** start RECORDS TO USE **

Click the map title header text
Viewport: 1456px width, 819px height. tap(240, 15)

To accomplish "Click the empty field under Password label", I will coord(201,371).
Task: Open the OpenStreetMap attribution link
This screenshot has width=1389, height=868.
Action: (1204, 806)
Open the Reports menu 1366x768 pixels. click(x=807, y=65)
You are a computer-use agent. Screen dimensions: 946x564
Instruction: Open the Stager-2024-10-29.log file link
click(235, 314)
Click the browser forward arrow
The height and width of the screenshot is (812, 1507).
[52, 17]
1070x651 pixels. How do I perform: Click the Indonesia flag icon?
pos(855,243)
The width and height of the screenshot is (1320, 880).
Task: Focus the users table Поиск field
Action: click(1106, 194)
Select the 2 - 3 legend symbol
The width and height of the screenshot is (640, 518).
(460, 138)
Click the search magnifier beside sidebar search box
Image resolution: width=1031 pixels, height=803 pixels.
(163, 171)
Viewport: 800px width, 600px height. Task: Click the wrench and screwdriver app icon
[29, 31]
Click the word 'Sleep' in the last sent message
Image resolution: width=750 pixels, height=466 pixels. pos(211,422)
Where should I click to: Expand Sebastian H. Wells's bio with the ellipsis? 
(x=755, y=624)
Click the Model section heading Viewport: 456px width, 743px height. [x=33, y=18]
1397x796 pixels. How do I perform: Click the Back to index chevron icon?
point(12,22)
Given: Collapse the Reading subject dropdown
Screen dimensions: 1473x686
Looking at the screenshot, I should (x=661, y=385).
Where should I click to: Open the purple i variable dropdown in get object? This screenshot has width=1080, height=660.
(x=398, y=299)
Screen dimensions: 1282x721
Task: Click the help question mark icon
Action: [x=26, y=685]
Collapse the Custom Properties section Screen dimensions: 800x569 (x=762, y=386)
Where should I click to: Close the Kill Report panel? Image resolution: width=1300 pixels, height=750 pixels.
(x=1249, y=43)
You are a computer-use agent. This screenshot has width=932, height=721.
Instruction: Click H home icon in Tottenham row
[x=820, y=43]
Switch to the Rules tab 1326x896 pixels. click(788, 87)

** end RECORDS TO USE **

• **WRITTEN INSTRUCTION**
Copy all of the material above, line for line, without any changes.

• **EXERCISE SOLUTION**
Click the map title header text
Viewport: 1456px width, 819px height. tap(240, 15)

To accomplish "Click the empty field under Password label", I will coord(201,371).
Task: Open the OpenStreetMap attribution link
This screenshot has width=1389, height=868.
Action: (1204, 806)
Open the Reports menu 1366x768 pixels. click(x=807, y=65)
You are a computer-use agent. Screen dimensions: 946x564
Instruction: Open the Stager-2024-10-29.log file link
click(235, 314)
Click the browser forward arrow
The height and width of the screenshot is (812, 1507).
[52, 17]
1070x651 pixels. How do I perform: Click the Indonesia flag icon?
pos(855,243)
The width and height of the screenshot is (1320, 880).
Task: Focus the users table Поиск field
Action: click(1106, 194)
Select the 2 - 3 legend symbol
The width and height of the screenshot is (640, 518).
(460, 138)
Click the search magnifier beside sidebar search box
Image resolution: width=1031 pixels, height=803 pixels.
(163, 171)
Viewport: 800px width, 600px height. Task: Click the wrench and screwdriver app icon
[29, 31]
Click the word 'Sleep' in the last sent message
Image resolution: width=750 pixels, height=466 pixels. pos(211,422)
Where should I click to: Expand Sebastian H. Wells's bio with the ellipsis? 
(x=755, y=624)
Click the Model section heading Viewport: 456px width, 743px height. [x=33, y=18]
1397x796 pixels. How do I perform: Click the Back to index chevron icon?
point(12,22)
Given: Collapse the Reading subject dropdown
Screen dimensions: 1473x686
Looking at the screenshot, I should (x=661, y=385).
Where should I click to: Open the purple i variable dropdown in get object? This screenshot has width=1080, height=660.
(x=398, y=299)
Screen dimensions: 1282x721
Task: Click the help question mark icon
Action: [x=26, y=685]
Collapse the Custom Properties section Screen dimensions: 800x569 (x=762, y=386)
Where should I click to: Close the Kill Report panel? Image resolution: width=1300 pixels, height=750 pixels.
(x=1249, y=43)
You are a computer-use agent. This screenshot has width=932, height=721.
Instruction: Click H home icon in Tottenham row
[x=820, y=43]
Switch to the Rules tab 1326x896 pixels. click(788, 87)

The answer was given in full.